- [Recorded data]:
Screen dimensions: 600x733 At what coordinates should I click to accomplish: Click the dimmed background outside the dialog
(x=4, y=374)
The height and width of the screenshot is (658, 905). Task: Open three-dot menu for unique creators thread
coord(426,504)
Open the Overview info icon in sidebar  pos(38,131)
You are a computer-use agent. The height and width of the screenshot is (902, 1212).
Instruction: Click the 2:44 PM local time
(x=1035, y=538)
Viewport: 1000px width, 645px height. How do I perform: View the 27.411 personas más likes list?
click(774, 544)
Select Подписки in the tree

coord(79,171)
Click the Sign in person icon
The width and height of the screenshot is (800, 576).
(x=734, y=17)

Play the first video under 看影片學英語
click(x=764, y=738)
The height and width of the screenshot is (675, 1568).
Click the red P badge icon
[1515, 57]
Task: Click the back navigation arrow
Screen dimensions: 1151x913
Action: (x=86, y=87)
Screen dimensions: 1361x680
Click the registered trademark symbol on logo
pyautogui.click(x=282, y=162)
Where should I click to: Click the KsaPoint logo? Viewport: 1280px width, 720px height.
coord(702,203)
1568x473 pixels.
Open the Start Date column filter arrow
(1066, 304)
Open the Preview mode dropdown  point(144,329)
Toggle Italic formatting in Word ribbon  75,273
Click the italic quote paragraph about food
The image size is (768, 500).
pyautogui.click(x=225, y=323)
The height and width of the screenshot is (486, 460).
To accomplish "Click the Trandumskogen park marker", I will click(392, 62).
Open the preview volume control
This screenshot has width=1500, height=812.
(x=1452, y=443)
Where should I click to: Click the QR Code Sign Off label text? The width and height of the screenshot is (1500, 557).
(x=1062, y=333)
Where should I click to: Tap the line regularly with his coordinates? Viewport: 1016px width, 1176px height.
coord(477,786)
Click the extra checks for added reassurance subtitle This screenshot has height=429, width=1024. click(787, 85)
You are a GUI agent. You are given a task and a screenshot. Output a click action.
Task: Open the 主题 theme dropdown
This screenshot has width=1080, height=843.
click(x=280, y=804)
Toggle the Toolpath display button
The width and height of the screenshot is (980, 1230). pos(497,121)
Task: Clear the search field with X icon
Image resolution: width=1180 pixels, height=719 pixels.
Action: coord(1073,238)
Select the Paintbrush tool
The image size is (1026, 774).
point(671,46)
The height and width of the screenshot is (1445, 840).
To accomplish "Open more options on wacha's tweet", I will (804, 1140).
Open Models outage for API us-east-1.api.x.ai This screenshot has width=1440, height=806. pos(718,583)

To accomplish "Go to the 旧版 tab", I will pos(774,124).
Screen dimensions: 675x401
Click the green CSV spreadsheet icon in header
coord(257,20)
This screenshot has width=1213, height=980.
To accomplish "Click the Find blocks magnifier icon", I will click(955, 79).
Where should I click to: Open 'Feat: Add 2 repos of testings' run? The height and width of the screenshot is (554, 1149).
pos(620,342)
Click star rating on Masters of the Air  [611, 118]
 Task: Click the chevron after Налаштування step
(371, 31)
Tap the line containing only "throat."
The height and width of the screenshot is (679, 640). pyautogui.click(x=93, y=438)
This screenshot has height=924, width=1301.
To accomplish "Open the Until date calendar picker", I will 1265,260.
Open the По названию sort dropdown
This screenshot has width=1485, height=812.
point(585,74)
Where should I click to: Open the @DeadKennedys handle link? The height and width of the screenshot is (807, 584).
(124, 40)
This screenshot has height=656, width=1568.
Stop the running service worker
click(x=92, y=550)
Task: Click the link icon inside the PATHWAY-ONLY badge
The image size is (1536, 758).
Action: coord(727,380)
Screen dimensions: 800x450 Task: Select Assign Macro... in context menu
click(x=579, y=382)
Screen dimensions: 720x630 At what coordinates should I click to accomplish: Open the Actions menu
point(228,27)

- [Action item]:
Would you please reproduce all of the lines above exactly?

- [Task output]:
Screen dimensions: 600x733 At what coordinates should I click to accomplish: Click the dimmed background outside the dialog
(x=4, y=374)
The height and width of the screenshot is (658, 905). Task: Open three-dot menu for unique creators thread
coord(426,504)
Open the Overview info icon in sidebar  pos(38,131)
You are a computer-use agent. The height and width of the screenshot is (902, 1212).
Instruction: Click the 2:44 PM local time
(x=1035, y=538)
Viewport: 1000px width, 645px height. How do I perform: View the 27.411 personas más likes list?
click(774, 544)
Select Подписки in the tree

coord(79,171)
Click the Sign in person icon
The width and height of the screenshot is (800, 576).
(x=734, y=17)

Play the first video under 看影片學英語
click(x=764, y=738)
The height and width of the screenshot is (675, 1568).
Click the red P badge icon
[1515, 57]
Task: Click the back navigation arrow
Screen dimensions: 1151x913
Action: (x=86, y=87)
Screen dimensions: 1361x680
Click the registered trademark symbol on logo
pyautogui.click(x=282, y=162)
Where should I click to: Click the KsaPoint logo? Viewport: 1280px width, 720px height.
coord(702,203)
1568x473 pixels.
Open the Start Date column filter arrow
(1066, 304)
Open the Preview mode dropdown  point(144,329)
Toggle Italic formatting in Word ribbon  75,273
Click the italic quote paragraph about food
The image size is (768, 500).
pyautogui.click(x=225, y=323)
The height and width of the screenshot is (486, 460).
To accomplish "Click the Trandumskogen park marker", I will click(392, 62).
Open the preview volume control
This screenshot has width=1500, height=812.
(x=1452, y=443)
Where should I click to: Click the QR Code Sign Off label text? The width and height of the screenshot is (1500, 557).
(x=1062, y=333)
Where should I click to: Tap the line regularly with his coordinates? Viewport: 1016px width, 1176px height.
coord(477,786)
Click the extra checks for added reassurance subtitle This screenshot has height=429, width=1024. click(787, 85)
You are a GUI agent. You are given a task and a screenshot. Output a click action.
Task: Open the 主题 theme dropdown
This screenshot has width=1080, height=843.
click(x=280, y=804)
Toggle the Toolpath display button
The width and height of the screenshot is (980, 1230). pos(497,121)
Task: Clear the search field with X icon
Image resolution: width=1180 pixels, height=719 pixels.
Action: coord(1073,238)
Select the Paintbrush tool
The image size is (1026, 774).
point(671,46)
The height and width of the screenshot is (1445, 840).
To accomplish "Open more options on wacha's tweet", I will (804, 1140).
Open Models outage for API us-east-1.api.x.ai This screenshot has width=1440, height=806. pos(718,583)

To accomplish "Go to the 旧版 tab", I will pos(774,124).
Screen dimensions: 675x401
Click the green CSV spreadsheet icon in header
coord(257,20)
This screenshot has width=1213, height=980.
To accomplish "Click the Find blocks magnifier icon", I will click(955, 79).
Where should I click to: Open 'Feat: Add 2 repos of testings' run? The height and width of the screenshot is (554, 1149).
pos(620,342)
Click star rating on Masters of the Air  [611, 118]
 Task: Click the chevron after Налаштування step
(371, 31)
Tap the line containing only "throat."
The height and width of the screenshot is (679, 640). pyautogui.click(x=93, y=438)
This screenshot has height=924, width=1301.
To accomplish "Open the Until date calendar picker", I will 1265,260.
Open the По названию sort dropdown
This screenshot has width=1485, height=812.
point(585,74)
Where should I click to: Open the @DeadKennedys handle link? The height and width of the screenshot is (807, 584).
(124, 40)
This screenshot has height=656, width=1568.
Stop the running service worker
click(x=92, y=550)
Task: Click the link icon inside the PATHWAY-ONLY badge
The image size is (1536, 758).
Action: coord(727,380)
Screen dimensions: 800x450 Task: Select Assign Macro... in context menu
click(x=579, y=382)
Screen dimensions: 720x630 At what coordinates should I click to accomplish: Open the Actions menu
point(228,27)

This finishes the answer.